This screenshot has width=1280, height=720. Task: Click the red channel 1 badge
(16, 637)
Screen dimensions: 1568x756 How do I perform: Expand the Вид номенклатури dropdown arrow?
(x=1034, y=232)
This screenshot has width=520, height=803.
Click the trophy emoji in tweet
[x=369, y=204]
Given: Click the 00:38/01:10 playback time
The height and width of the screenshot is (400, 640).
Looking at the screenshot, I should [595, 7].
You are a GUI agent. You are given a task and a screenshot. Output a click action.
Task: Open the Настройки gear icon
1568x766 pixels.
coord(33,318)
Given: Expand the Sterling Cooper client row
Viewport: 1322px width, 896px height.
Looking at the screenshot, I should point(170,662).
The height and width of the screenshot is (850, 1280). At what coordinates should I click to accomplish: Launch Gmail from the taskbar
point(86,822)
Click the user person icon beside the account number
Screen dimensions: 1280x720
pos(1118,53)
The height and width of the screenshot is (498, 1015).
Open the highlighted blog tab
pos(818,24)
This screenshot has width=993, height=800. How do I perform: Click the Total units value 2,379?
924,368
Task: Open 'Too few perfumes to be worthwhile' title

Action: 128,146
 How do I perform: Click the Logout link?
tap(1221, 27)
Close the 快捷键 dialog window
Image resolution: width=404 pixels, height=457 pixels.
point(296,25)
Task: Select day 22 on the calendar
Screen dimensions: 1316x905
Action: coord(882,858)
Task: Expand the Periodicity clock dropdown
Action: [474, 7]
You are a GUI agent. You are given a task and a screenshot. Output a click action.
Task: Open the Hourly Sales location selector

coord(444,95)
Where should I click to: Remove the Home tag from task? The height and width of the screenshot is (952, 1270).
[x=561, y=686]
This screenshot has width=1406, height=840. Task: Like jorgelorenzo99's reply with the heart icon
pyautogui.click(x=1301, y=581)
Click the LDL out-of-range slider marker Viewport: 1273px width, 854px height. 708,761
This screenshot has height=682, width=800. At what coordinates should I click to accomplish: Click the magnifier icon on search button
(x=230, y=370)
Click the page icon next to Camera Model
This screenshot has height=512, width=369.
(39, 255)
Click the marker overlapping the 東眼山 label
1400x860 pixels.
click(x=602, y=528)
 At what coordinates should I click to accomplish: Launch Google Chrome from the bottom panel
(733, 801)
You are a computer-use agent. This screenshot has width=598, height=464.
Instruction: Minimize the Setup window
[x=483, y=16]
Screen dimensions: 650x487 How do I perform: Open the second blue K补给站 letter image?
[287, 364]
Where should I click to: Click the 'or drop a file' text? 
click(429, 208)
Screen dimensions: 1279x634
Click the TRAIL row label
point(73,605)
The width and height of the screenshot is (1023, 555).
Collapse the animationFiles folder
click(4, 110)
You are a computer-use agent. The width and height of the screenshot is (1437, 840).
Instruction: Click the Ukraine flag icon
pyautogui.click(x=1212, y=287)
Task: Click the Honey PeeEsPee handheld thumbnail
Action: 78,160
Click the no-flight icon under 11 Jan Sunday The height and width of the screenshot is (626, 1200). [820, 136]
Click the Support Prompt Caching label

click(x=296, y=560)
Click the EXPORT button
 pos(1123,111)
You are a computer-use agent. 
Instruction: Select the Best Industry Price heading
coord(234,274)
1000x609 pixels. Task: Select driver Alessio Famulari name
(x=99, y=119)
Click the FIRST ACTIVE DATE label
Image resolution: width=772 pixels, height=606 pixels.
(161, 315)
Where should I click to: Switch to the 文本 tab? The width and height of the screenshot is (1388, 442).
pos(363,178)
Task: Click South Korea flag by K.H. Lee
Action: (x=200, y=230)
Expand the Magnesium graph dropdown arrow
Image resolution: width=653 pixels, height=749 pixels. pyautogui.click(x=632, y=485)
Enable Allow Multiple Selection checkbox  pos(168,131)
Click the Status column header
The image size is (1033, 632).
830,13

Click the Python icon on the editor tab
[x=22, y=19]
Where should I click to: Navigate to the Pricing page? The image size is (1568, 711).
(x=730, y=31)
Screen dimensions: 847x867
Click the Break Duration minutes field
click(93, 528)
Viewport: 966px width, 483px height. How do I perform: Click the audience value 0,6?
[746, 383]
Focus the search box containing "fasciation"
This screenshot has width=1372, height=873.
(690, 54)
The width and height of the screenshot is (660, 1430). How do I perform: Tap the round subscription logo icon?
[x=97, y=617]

══════

EXERCISE: Only one span of lines is wanted: the line with "The width and height of the screenshot is (660, 1430)." and every line after it to the end of the entries, output exactly.

OUTPUT OF THE EXERCISE:
The width and height of the screenshot is (660, 1430). How do I perform: Tap the round subscription logo icon?
[x=97, y=617]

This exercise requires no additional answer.